David Coulthard raced alongside some legendary teammates during his Formula 1 career. He started out at Williams in 1994 before joining another iconic British team in McLaren.
Coulthard was a test driver at Grove when Ayrton Senna had his fatal accident at the San Marino Grand Prix. Frank Williams looked to him to partner Damon Hill for the remainder of the season.
Hill would lose out on the championship in bitterly controversial fashion after contact with Michael Schumacher at the season finale in Adelaide. Schumacher won the championship by one point after both drivers sustained terminal damage.
The following year, the German retained his title in far more comfortable fashion, with Hill second and Coulthard third. Hill finally toppled him in 1996, by which point his old teammate had moved to McLaren.
Coulthard was now alongside Mika Hakkinen, who would win back-to-back championships in 1998 and 1999. The Finn continued until the end of 2001, when a year off turned into permanent retirement.
Kimi Raikkonen succeeded him and came close to breaking up Schumacher’s run of five straight titles in 2003. After three years next to the so-called ‘Iceman’, Coulthard joined the nascent Red Bull project in 2005.
David Coulthard says Kimi Raikkonen could have been more successful in F1
Raikkonen spent an additional two seasons at McLaren before a switch to Ferrari. It was there he won his one and only title in 2007.

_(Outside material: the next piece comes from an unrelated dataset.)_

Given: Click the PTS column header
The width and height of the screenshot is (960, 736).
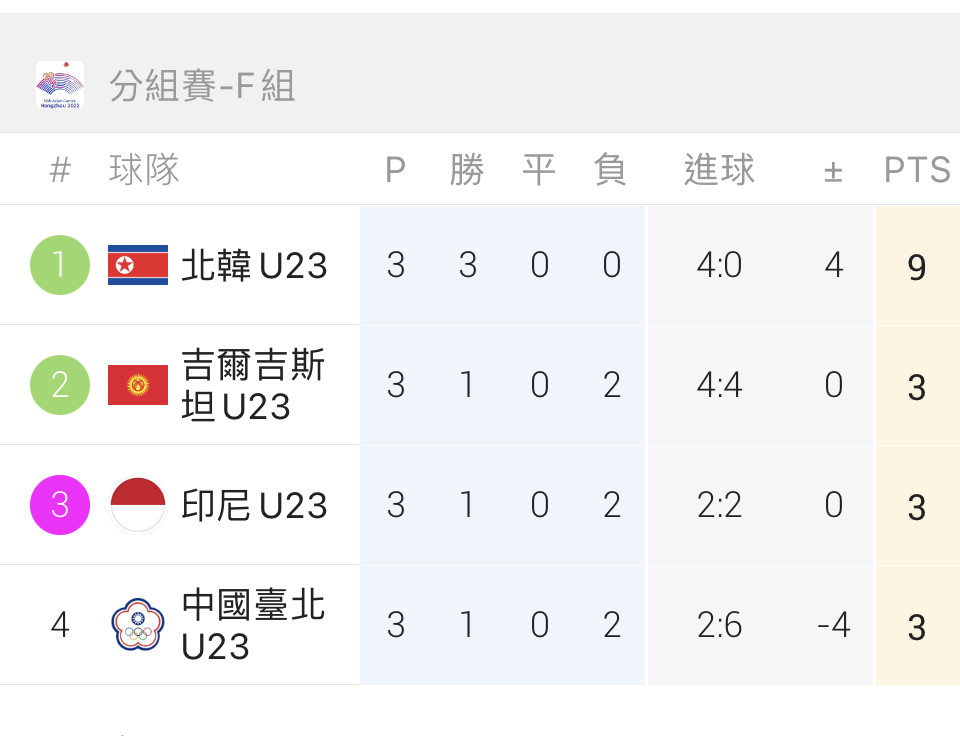Looking at the screenshot, I should pos(917,170).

Lewis Hamilton and Fernando Alonso missed out by a single point as Raikkonen staged one of the greatest F1 comebacks. But he couldn’t sustain that level in 2008, and a couple of years later, he walked away from F1.
He returned in 2012 with Lotus, performing well enough to earn another chance at Ferrari. But Alonso and Sebastian Vettel beat him emphatically, limiting him to just one win in five years.
| POS | DRIVER | TEAM | PTS |
| 1 | Michael Schumacher | Ferrari | 93 |
| 2 | Kimi Raikkonen | McLaren | 91 |
| 3 | Juan Pablo Montoya | Williams | 82 |
| 4 | Rubens Barrichello | Ferrari | 65 |
| 5 | Ralf Schumacher | Williams | 58 |
Raikkonen then dropped into the midfield with Sauber for three seasons before retiring for good. Speaking on the Red Flags podcast, Coulthard suggested he could have been far more successful with a better work ethic.
“He just had so much talent. But can you imagine? He won one world championship. If he had the work ethic of Michael, I think he would have won more.

“Michael was at the test track, he was at the factory. If you’re there standing over engineers and mechanics, they feel it, it empowers them. You are the fuel that helps drive them forward.
“So I say this: I stand by work ethic. It’s the difference between being a humble one-time world champion, or what he could have been – a multiple world champion.”
The big similarity Eddie Jordan sees between Michael Schumacher and Max Verstappen
Coulthard says Schumacher was so aggressive in wheel-to-wheel combat that he should have had ‘approach with caution’ written on his rear wing. He had a tendency to shut the door on his rivals unless they were completely alongside.
Inevitably, this has drawn comparisons with Max Verstappen. With the Dutchman set to seal a fourth title in the coming weeks, he’ll only be one shy of Schumacher’s record-breaking streak.
Verstappen’s epic win in Brazil was the 62nd of his Formula 1 career. He’s now within 30 of matching Schumacher, though he still needs 43 to tie Hamilton.
Eddie Jordan believes Verstappen is the modern-day Schumacher because he’s a ‘demon’ behind the wheel. The ‘horns grow’ through the helmet and he refuses to let anybody past in the midst of a title battle.